DPP Foksi melaporkan tim yang terlibat dengan Pasal 287 ayat (5) Undang-undang Nomor 7 Tahun 2017 tentang Pemilu, di mana film Dirty Vote dianggap melanggar ketentuan di masa tenang Pemilu. Para pelapor menuding Dirty Vote sebagai black campaign atau kampanye hitam terhadap salah satu pasangan calon presiden dan calon wakil presiden. Narasi ini menggunakan dalih waktu peluncuran Dirty Vote yang bertepatan dengan masa tenang sebelum pemungutan suara Pemilu 2024.

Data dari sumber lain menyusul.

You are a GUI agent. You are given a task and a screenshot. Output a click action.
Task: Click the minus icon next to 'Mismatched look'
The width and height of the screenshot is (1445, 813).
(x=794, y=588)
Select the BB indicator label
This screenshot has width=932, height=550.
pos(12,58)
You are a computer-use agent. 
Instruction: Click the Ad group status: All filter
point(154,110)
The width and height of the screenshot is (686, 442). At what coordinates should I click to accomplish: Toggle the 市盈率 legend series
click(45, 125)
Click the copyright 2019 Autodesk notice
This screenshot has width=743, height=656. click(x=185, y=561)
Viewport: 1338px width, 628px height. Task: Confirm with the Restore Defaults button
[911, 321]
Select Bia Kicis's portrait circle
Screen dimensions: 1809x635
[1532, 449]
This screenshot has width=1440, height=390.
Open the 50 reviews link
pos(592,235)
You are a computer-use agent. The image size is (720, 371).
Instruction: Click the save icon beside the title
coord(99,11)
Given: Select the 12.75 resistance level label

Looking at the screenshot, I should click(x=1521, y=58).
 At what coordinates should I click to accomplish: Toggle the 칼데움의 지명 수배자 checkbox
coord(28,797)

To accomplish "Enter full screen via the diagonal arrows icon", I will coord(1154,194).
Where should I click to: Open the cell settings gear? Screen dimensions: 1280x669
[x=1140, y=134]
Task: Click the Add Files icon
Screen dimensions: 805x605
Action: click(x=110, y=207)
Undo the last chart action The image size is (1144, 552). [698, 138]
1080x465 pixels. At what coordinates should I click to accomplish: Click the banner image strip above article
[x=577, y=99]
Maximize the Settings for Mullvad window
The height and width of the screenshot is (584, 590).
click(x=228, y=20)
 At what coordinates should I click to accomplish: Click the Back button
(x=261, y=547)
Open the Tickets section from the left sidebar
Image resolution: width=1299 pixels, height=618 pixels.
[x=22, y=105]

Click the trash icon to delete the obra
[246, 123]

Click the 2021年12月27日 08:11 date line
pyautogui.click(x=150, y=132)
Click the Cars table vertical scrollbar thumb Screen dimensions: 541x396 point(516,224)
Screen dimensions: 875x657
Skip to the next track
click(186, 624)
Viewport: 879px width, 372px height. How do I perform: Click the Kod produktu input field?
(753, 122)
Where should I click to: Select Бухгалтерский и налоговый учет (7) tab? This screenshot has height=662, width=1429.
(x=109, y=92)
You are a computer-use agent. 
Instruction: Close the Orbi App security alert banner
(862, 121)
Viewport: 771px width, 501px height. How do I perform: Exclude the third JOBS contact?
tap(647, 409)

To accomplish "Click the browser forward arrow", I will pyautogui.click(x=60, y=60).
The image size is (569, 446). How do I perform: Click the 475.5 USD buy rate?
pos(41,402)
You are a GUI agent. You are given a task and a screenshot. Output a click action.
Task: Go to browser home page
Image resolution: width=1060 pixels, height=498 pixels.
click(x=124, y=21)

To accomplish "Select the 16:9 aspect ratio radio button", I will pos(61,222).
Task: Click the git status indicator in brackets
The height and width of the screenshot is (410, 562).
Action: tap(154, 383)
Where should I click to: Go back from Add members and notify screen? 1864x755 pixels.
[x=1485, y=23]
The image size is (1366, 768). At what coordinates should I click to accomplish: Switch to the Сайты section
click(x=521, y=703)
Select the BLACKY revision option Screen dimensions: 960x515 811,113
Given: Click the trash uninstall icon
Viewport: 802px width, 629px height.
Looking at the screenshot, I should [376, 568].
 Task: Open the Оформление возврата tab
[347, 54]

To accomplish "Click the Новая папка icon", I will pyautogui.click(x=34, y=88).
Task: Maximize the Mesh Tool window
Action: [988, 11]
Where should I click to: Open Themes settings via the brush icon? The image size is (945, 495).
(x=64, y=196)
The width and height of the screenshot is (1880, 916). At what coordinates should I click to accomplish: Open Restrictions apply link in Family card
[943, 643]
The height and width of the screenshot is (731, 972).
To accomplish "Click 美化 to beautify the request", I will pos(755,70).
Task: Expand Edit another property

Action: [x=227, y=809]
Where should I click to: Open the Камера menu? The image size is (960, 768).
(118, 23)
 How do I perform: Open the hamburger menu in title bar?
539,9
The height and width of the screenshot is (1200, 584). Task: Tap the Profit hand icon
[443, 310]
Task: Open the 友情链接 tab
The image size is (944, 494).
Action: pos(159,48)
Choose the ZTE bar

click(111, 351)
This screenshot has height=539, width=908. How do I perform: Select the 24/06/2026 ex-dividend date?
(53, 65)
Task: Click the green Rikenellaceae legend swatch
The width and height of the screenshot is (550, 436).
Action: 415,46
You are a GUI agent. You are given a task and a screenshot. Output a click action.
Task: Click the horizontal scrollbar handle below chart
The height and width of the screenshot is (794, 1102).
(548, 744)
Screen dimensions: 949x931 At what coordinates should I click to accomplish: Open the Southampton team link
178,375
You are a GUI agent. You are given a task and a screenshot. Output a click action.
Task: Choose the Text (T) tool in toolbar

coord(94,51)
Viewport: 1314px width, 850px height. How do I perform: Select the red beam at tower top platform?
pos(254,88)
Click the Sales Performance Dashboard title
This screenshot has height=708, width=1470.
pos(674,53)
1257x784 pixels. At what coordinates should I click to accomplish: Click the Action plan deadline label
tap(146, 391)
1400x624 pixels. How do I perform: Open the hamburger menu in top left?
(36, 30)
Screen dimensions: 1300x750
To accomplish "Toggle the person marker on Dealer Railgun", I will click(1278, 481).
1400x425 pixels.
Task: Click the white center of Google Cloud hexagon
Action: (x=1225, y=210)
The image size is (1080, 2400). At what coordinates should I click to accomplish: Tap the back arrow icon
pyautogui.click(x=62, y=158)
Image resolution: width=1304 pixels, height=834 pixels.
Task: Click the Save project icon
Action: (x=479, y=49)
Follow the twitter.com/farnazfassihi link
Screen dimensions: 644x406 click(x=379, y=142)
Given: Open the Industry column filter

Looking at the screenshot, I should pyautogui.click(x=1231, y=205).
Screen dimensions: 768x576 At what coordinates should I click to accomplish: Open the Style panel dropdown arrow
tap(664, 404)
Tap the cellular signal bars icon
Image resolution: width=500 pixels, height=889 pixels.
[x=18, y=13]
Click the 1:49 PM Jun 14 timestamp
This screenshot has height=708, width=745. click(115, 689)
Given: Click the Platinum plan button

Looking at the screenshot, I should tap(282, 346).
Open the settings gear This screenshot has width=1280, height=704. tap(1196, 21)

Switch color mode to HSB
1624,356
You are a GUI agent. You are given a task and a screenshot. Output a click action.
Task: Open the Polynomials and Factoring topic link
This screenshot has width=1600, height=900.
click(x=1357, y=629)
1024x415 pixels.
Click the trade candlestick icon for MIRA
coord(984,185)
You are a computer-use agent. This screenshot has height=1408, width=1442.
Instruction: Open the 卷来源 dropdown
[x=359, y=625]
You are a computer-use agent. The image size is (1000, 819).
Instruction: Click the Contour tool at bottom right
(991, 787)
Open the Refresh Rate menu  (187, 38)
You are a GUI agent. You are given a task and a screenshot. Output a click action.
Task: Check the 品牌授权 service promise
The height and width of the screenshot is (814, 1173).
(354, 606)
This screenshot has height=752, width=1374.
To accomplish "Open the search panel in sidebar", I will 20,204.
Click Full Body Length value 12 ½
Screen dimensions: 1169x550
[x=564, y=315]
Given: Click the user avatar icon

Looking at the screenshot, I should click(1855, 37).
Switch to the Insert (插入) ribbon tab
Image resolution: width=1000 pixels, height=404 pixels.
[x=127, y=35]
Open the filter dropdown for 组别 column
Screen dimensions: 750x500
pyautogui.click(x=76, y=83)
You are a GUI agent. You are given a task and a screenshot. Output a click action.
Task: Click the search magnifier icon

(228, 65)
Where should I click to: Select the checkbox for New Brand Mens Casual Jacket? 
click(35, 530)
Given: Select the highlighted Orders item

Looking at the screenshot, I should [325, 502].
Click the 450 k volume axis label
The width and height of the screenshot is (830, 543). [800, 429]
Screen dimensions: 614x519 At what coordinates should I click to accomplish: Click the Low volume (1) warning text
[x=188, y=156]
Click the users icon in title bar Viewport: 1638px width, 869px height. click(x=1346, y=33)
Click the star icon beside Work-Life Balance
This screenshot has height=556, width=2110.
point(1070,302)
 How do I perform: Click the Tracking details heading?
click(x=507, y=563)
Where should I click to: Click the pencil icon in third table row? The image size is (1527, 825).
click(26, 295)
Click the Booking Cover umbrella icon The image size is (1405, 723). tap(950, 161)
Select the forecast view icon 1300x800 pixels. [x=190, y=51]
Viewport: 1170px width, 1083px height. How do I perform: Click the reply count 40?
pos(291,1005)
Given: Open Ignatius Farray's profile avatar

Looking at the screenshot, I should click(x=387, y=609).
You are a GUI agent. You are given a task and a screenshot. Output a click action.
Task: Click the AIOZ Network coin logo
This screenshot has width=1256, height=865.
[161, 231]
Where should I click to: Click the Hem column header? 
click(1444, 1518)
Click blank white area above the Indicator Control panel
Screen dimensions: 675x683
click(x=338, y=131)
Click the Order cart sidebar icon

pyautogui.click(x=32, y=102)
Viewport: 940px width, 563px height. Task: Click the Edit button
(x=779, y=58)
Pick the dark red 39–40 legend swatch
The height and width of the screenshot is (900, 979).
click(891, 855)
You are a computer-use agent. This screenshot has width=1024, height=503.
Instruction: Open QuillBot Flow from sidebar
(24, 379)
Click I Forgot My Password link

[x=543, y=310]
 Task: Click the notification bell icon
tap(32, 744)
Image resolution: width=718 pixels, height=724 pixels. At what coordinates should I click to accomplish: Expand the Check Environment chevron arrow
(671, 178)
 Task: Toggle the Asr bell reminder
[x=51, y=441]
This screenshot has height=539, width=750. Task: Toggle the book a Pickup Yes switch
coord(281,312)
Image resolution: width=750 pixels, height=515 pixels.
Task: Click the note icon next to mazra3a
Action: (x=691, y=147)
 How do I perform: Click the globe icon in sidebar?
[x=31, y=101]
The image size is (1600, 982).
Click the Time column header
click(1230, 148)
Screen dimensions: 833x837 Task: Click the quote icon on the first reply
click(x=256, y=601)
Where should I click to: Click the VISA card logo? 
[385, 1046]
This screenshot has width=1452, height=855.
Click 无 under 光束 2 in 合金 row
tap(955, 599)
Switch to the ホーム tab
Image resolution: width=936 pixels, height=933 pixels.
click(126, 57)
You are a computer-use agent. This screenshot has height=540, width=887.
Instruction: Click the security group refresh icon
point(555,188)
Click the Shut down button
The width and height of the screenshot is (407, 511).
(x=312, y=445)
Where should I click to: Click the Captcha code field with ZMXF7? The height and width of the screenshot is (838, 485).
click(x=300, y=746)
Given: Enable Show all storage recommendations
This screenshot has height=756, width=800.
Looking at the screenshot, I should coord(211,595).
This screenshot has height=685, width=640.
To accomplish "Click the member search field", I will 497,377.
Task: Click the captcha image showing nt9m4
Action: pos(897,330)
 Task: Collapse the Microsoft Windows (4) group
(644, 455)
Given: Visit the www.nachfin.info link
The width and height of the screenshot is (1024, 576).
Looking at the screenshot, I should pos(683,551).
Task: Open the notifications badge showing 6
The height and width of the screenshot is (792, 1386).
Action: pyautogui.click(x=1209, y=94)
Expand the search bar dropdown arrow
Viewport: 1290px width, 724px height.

Seluruh tuduhan yang disampaikan oleh DPP Foksi adalah keliru. Pertama, dokumenter Dirty Vote sesungguhnya diproduksi secara kolaboratif oleh jurnalis dan organisasi masyarakat sipil di antaranya AJI, Bangsa Mahardhika, Ekspedisi Indonesia Baru, Ekuatorial, Fraksi Rakyat Indonesia, Greenpeace, ICW, JATAM, Jeda untuk Iklim, KBR, LBH Pers, Lokataru, Perludem, Salam 4 Jari, Satya Bumi, Themis Indonesia, WALHI, Yayasan Dewi Keadilan, Yayasan Kurawal dan YLBHI. Pembiayaan film ini juga berasal dari sumbangan individu dan organisasi masyarakat sipil.